§ **Problem to solve**
Return the items verbatim, from the line containing "The image size is (1041, 440)." through the last line of the items, including both ends.

(Recorded data)
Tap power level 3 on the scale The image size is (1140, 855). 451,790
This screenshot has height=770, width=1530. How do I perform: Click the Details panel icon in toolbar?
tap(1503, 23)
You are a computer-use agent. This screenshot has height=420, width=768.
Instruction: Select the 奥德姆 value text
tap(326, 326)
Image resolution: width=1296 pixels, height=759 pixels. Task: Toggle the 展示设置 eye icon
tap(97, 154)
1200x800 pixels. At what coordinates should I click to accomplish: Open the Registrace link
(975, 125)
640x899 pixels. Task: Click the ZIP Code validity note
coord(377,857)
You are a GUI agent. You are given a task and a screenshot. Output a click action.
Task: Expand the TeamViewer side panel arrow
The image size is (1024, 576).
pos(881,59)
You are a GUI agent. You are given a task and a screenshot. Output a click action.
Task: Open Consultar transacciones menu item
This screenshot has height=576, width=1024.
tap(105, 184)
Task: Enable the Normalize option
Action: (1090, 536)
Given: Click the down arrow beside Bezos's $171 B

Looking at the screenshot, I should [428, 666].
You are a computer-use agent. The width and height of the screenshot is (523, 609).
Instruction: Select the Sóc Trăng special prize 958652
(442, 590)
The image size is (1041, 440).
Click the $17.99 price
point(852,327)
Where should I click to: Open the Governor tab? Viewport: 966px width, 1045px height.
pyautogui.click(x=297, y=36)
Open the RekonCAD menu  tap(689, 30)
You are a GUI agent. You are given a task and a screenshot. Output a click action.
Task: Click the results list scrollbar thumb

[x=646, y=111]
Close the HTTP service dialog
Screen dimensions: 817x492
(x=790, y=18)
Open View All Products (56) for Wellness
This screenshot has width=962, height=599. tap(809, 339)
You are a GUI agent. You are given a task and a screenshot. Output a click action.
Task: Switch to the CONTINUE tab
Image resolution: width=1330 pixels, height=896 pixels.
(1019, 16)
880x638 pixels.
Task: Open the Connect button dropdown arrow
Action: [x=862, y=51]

§ **Response for this exercise**
The image size is (1041, 440).
Click the $17.99 price
point(852,327)
Where should I click to: Open the Governor tab? Viewport: 966px width, 1045px height.
pyautogui.click(x=297, y=36)
Open the RekonCAD menu  tap(689, 30)
You are a GUI agent. You are given a task and a screenshot. Output a click action.
Task: Click the results list scrollbar thumb

[x=646, y=111]
Close the HTTP service dialog
Screen dimensions: 817x492
(x=790, y=18)
Open View All Products (56) for Wellness
This screenshot has width=962, height=599. tap(809, 339)
You are a GUI agent. You are given a task and a screenshot. Output a click action.
Task: Switch to the CONTINUE tab
Image resolution: width=1330 pixels, height=896 pixels.
(1019, 16)
880x638 pixels.
Task: Open the Connect button dropdown arrow
Action: [x=862, y=51]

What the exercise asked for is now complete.